Антон присаживается на скамеечку; она скрипит под ним – старый, ржавый звук. Преодолевая мучительное стеснение, он нащупывает ногами педали; они с готовностью подаются, отзываясь давлением на пальцы. С этого угла трубы громоздятся над ним, когда он отклоняется назад, чтобы взглянуть на них. Они кажутся высокими, как колокольня церкви Святого Колумбана, и изящными, как своды собора. Смиренно, отдавая себе отчет в своем несовершенстве, Антон начинает играть. В первый момент музыка наполняет церковь, занимает весь неф, неожиданно всколыхнувшись к жизни. А еще через один удар сердца она наполняет и его самого, – всего лишь простой аккорд, чтобы проверить звук, но он потрясает Антона до основания, как рев, как раскат самого сладостного грома. Он удерживает ноту. Она длится и длится, окружая его, звуча в нем; его сердце трепещет вместе со звуком, с ощущением музыки, и затем, когда объем счастья в груди становится невыносимым, его руки начинают двигаться по собственному почину.
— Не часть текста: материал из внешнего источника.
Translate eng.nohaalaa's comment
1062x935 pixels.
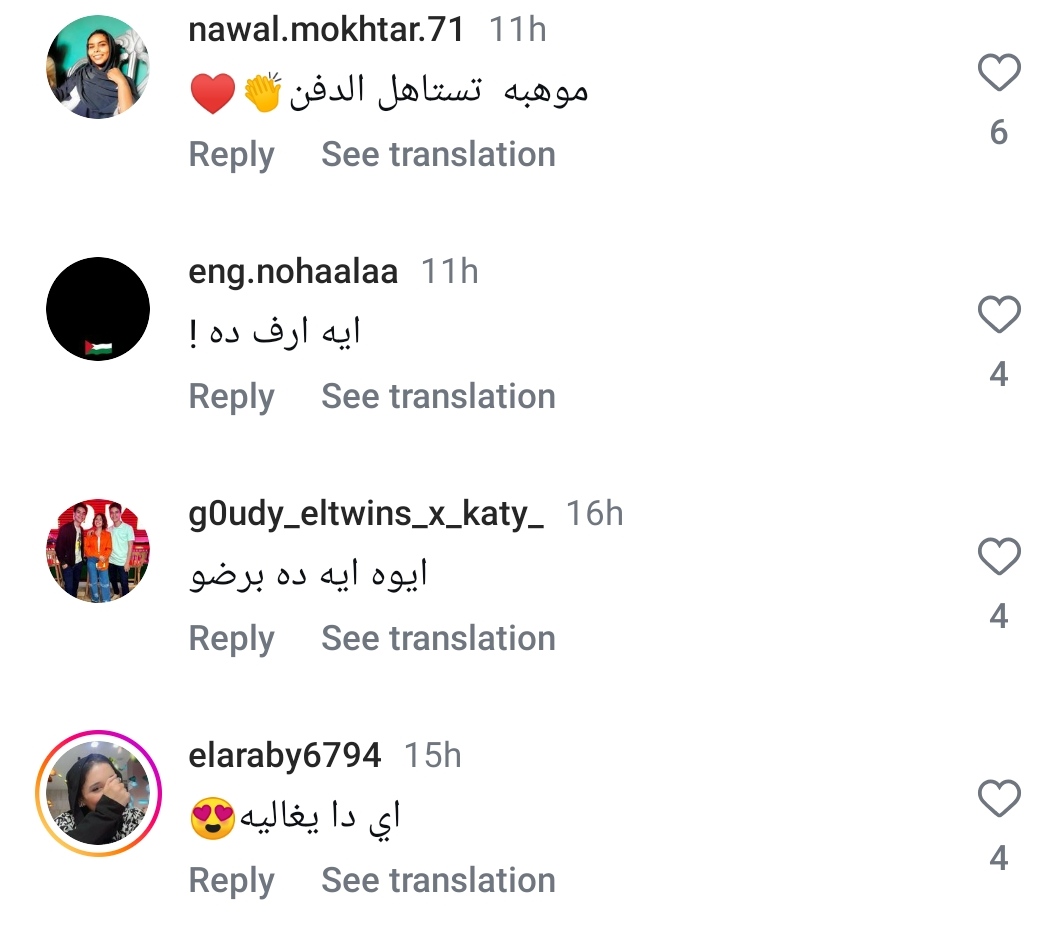(x=438, y=397)
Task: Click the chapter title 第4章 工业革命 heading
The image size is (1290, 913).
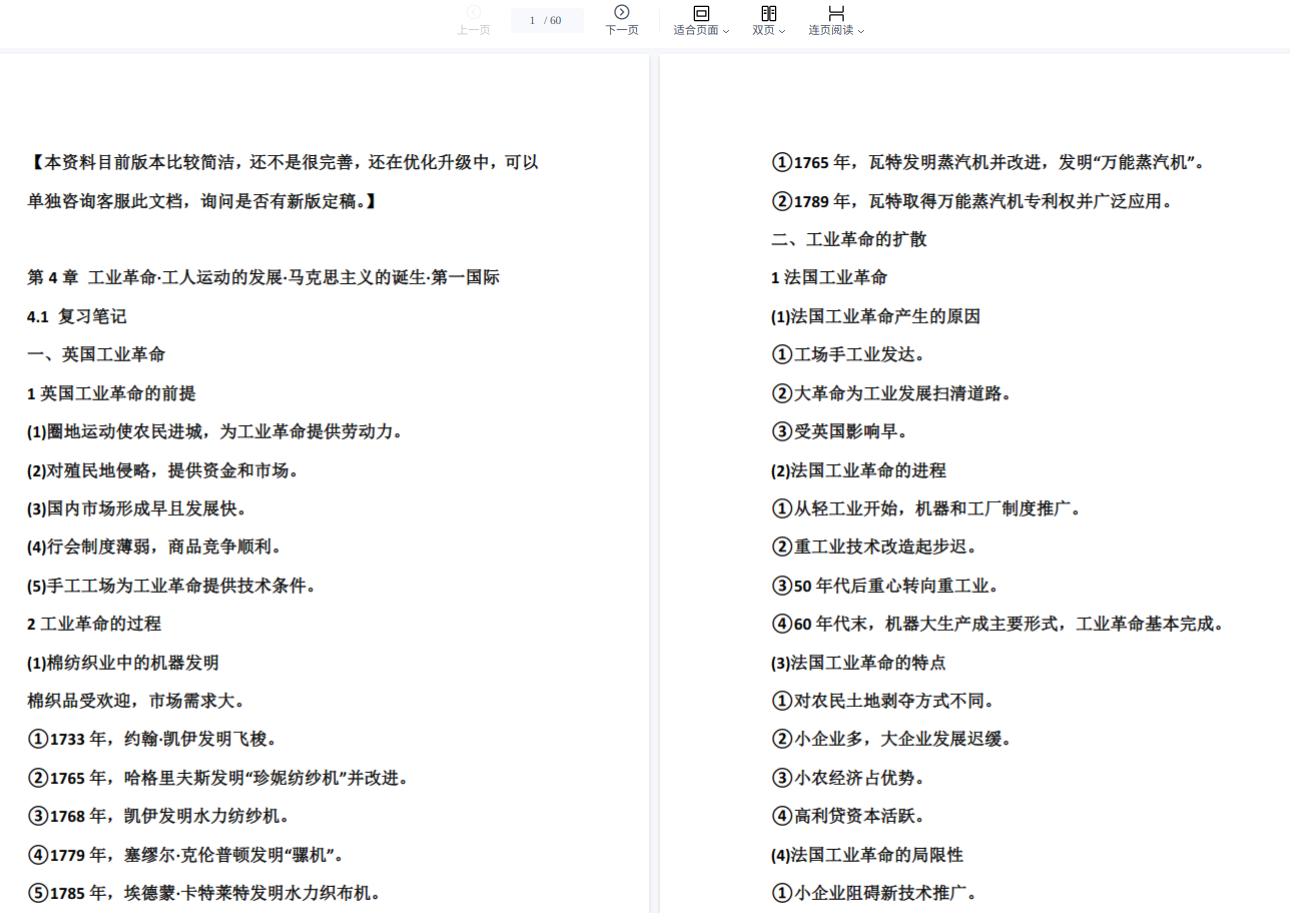Action: coord(263,278)
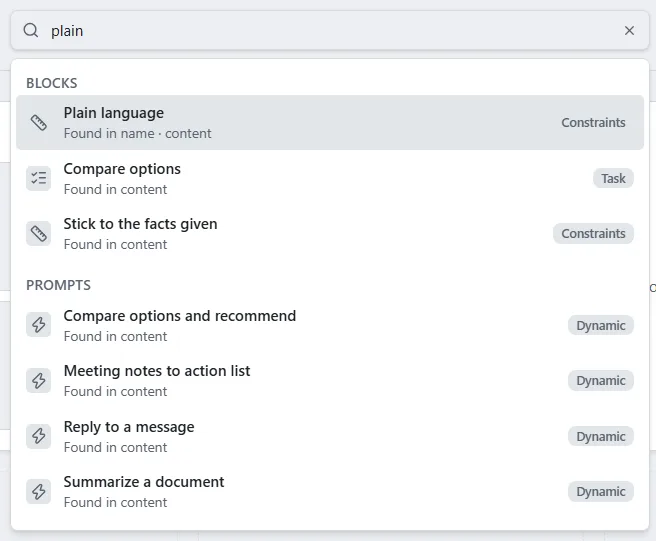The height and width of the screenshot is (541, 656).
Task: Click lightning icon beside Summarize a document
Action: pyautogui.click(x=38, y=491)
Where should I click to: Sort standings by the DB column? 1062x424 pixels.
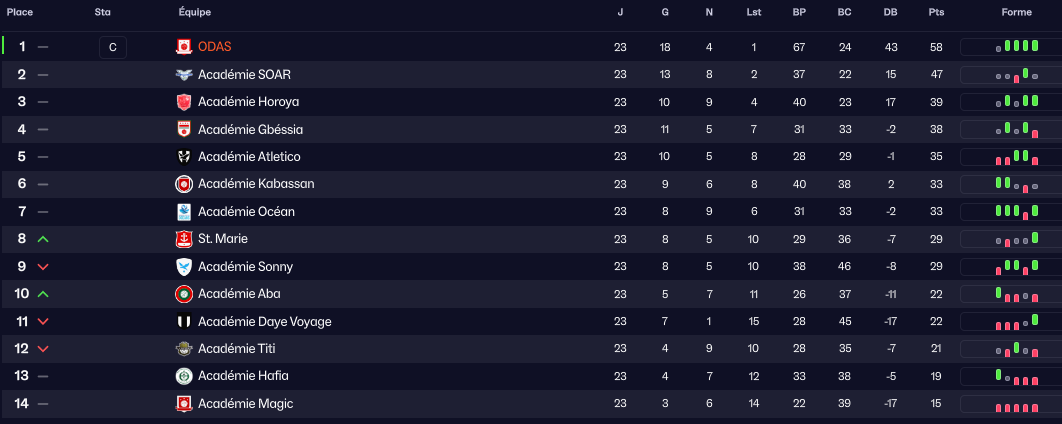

Он извлекает ноты с инстинктивной уверенностью и вступает с первой пришедшей ему на ум музыкальной композицией: «Боже, славим мы тебя».

Органу требуется настройка, но все равно звук сладостен, мягок. Музыка смягчает любую боль, даже ту, о наличии которой мы и не ведаем. Она отторгает страх, который сейчас так обычен, что мы воспитали устойчивость к его тени и холоду. Антон отдается простому удовольствию не сдерживаемого поклонения:

Глас апостолов святых И пророков вдохновенных, Изъяснителей Твоих Слов премудрых, драгоценных, С ними мучеников ряд, – Все Тебя благодарят.

Аккорды поднимают его ввысь, уносят его дух выше медных труб органа, торчащих, как пики, выше сводов церкви Святого Колумбана в мирные спокойные голубые Небеса. Земля, наполненная печалями, которые создает человек, вертится где-то далеко внизу.